Table 1 Isoform-specific primers used for qRT-PCR.

HPLC analysis

500 mg of freeze-dried plant tissues were homogenized in 15 ml methanol 80%. In the next step, the samples were subjected to ultrasonicator (Euronda Company – Italy) for around 90 min at 50 °C. After, samples were incubated at temperature of 50 °C and stirred with a magnetic stirrer hot plate for 2 h. The mixture was filtered through fluted filter paper to remove solid particles and then evaporated to dryness in vacuo at 30 °C. The residues were dissolved in 5 ml of 80% methanol with HPLC grade. Finally, high-performance liquid chromatography (HPLC) was applied to extract evaluation following the filtration (Millex-GP syringe filter unit, 0.22 μm)8,50.

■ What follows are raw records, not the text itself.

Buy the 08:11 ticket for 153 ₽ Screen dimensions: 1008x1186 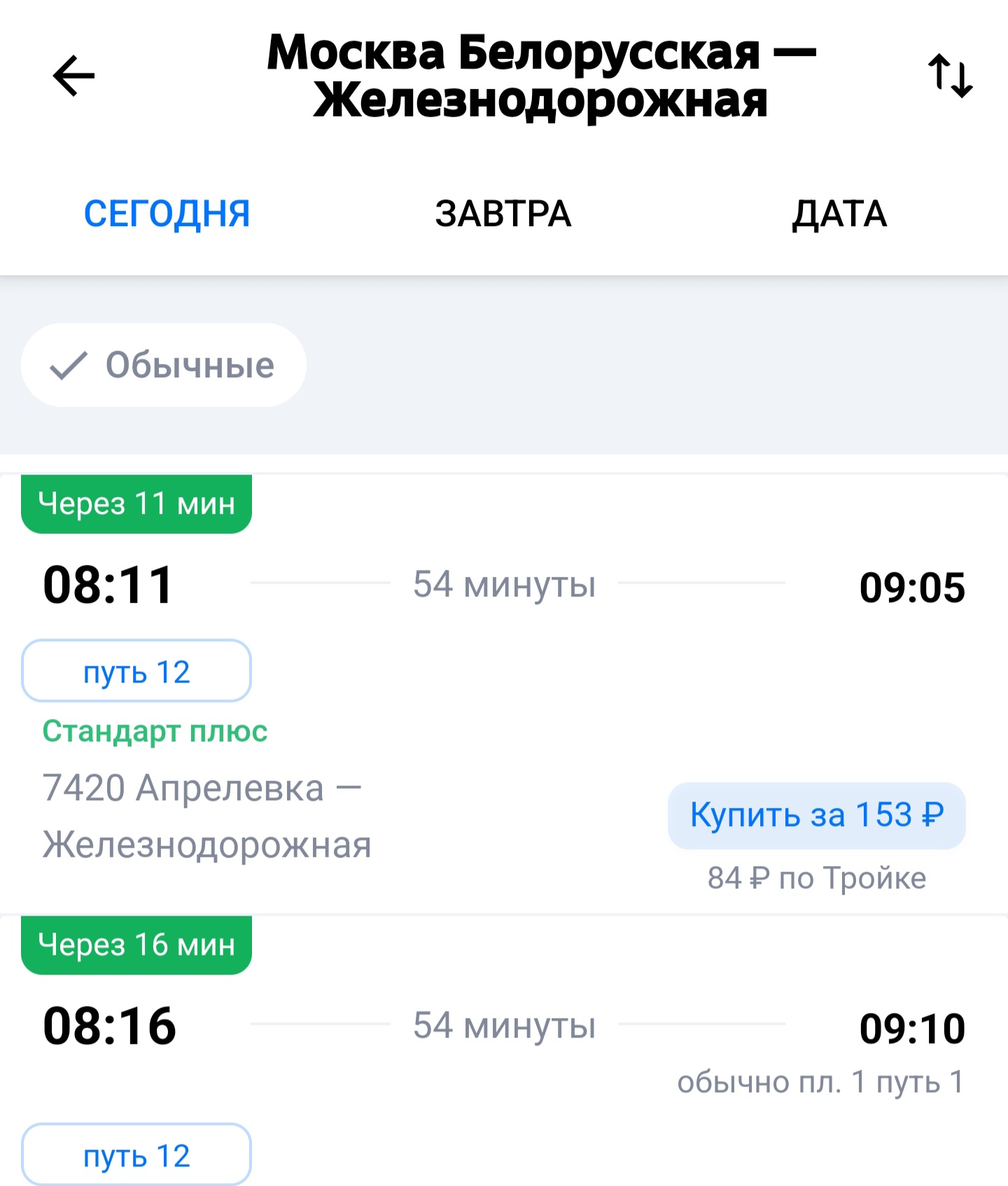pyautogui.click(x=816, y=816)
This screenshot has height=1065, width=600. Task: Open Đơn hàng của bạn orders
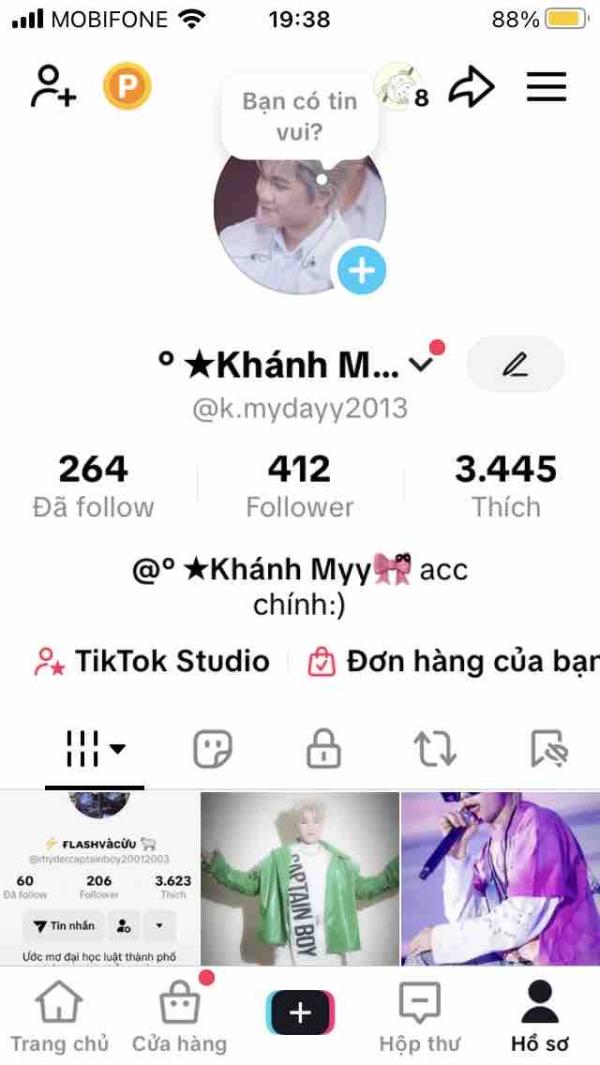(453, 662)
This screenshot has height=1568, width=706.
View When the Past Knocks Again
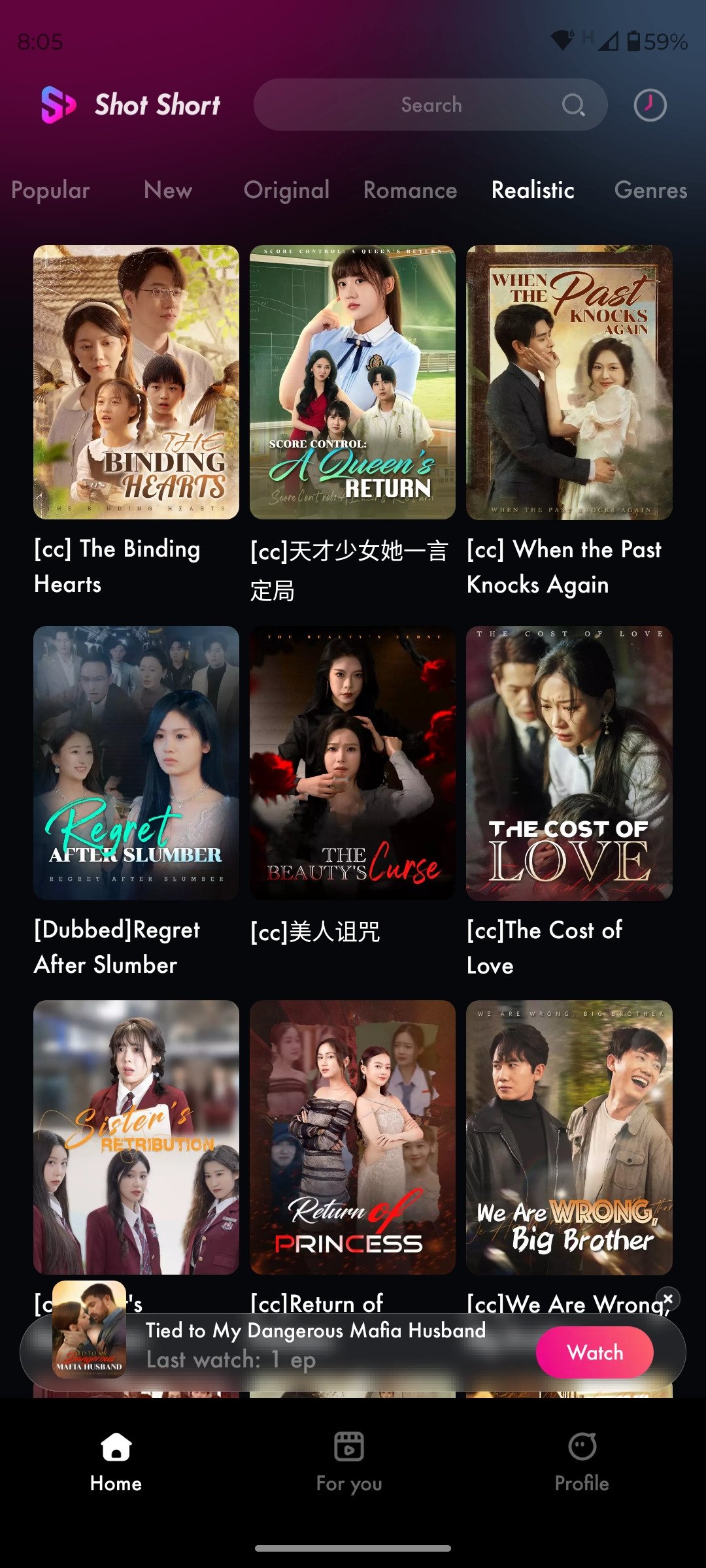pyautogui.click(x=569, y=382)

In this study, important metabolites including apigenin, isokaempferid, cirsimaritin, penduletin, calycopterin, and rosmarinic acid were measured. An LC 1150 series HPLC system (Agilent technologies, GBC, USA) controlled by Chemstation software, equipped with a 20 μl injection loop, was used for separation and determination of biochemical compounds in D. kotschyi tissues, including leaf, flower, bud, and a mixture of flowers and buds. A Shim-pack VP-ODS 25 cm × 4.6 mm I.D. (Shimadzu Kyoto, Japan) packed with five μm particles as the analytical column for reverse-phase liquid chromatographic analysis was used. For the separation of phenolic acids, the Nourozi et al. 8 method was used to achieve more optimal results and higher resolution peaks with slight modifications. Thus, an isocratic mixture consisting of 40% acetonitrile (solvent A) and 60% acetic acid (2.5% V/V in water) (solvent B) was utilized during 40 min8,49. HPLC Chromatograms were detected using a photodiode array detector at 280 nm wavelength. Each compound was identified by its retention time and by spiking with standards under the same conditions. The quantification for the samples was conducted by measuring the integrated peak area and the content, which was calculated using the calibration curve by plotting the peak area against the different concentrations of the respective standard compounds (Supplementary Fig. 15). All standard compounds were supplied from Sigma-Aldrich-Germany company, including Rosmarinic acid; CAS Number: 20283-92-5, Apigenin; CAS Number: 520-36-5, Isokaempferid; CAS Number: 1592-70-7, Cirsimaritin, CAS Number: 6601-62-3, Penduletin; CAS Number: 569-80-2.